▸ PAGE TEXT:
Skip to content

ThetaIntersection

Overview

The ThetaIntersection expression computes the intersection of two Theta sketches, returning a new Theta sketch containing the elements that appear in both input sketches. This is commonly used for approximate set intersection operations on large datasets where exact computation would be prohibitively expensive.

Syntax

theta_intersection(sketch1, sketch2)
// DataFrame API
import org.apache.spark.sql.functions._
df.select(expr("theta_intersection(sketch_col1, sketch_col2)"))

Arguments

Argument Type Description
first BinaryType First Theta sketch as a byte array
second BinaryType Second Theta sketch as a byte array

Return Type

BinaryType - Returns a compressed byte array representation of the intersected Theta sketch.

▸ PROBLEM REQUIREMENTS:
Write out the section of the ThetaIntersection text between "Skip to content" and "be prohibitively expensive.", inclusive. The records that come next have no connection to the ThetaIntersection text.

▸ DATASET EXCERPTS:
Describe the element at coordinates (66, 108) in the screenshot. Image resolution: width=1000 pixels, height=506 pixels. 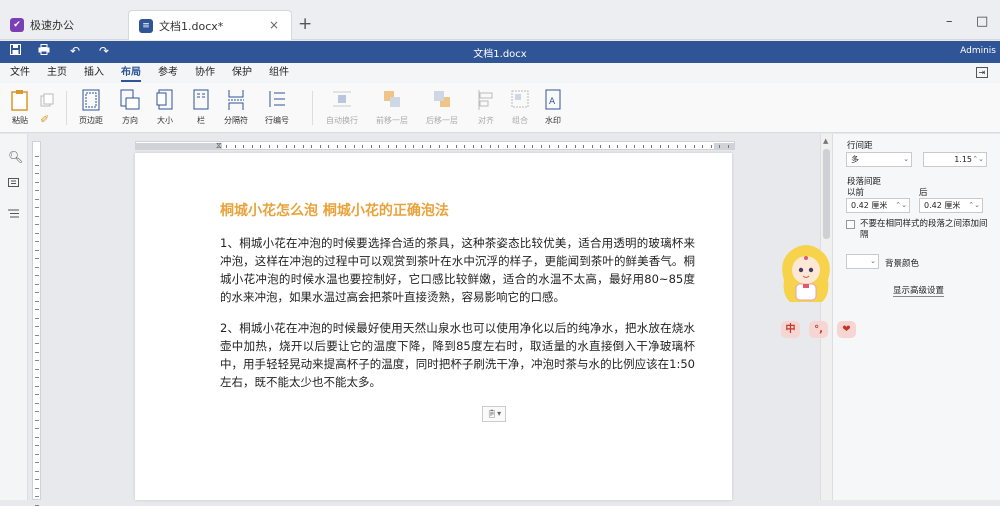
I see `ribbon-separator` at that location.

--

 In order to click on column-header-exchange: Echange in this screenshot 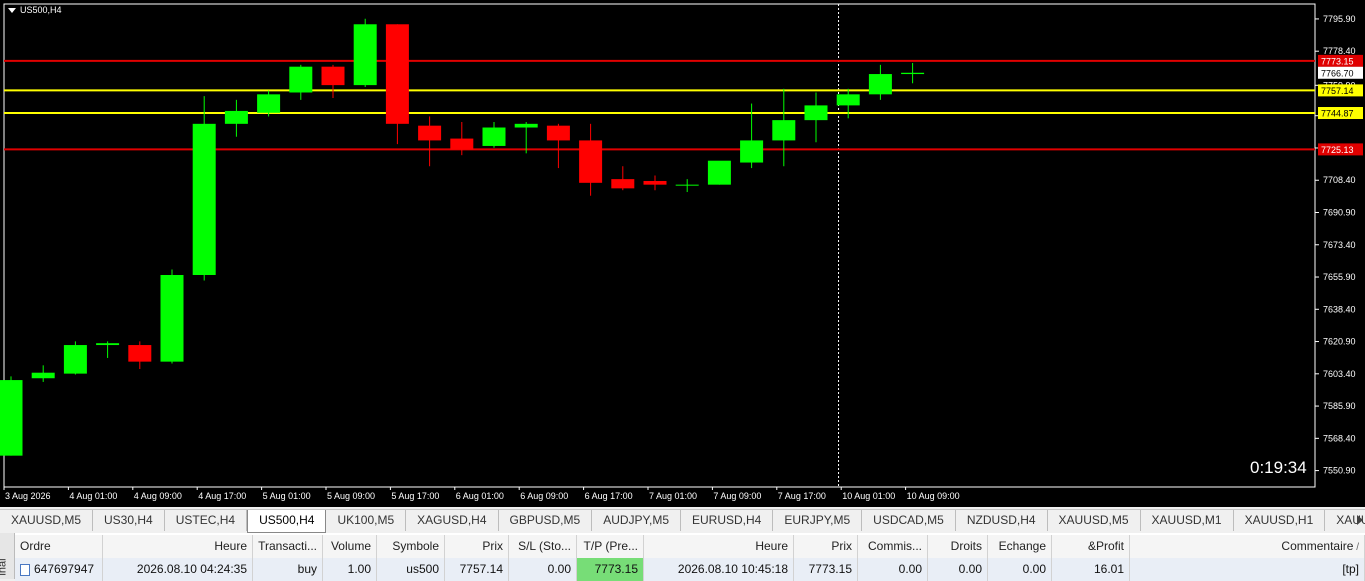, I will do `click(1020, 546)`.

▸ SOLUTION:
Skip to content

ThetaIntersection

Overview

The ThetaIntersection expression computes the intersection of two Theta sketches, returning a new Theta sketch containing the elements that appear in both input sketches. This is commonly used for approximate set intersection operations on large datasets where exact computation would be prohibitively expensive.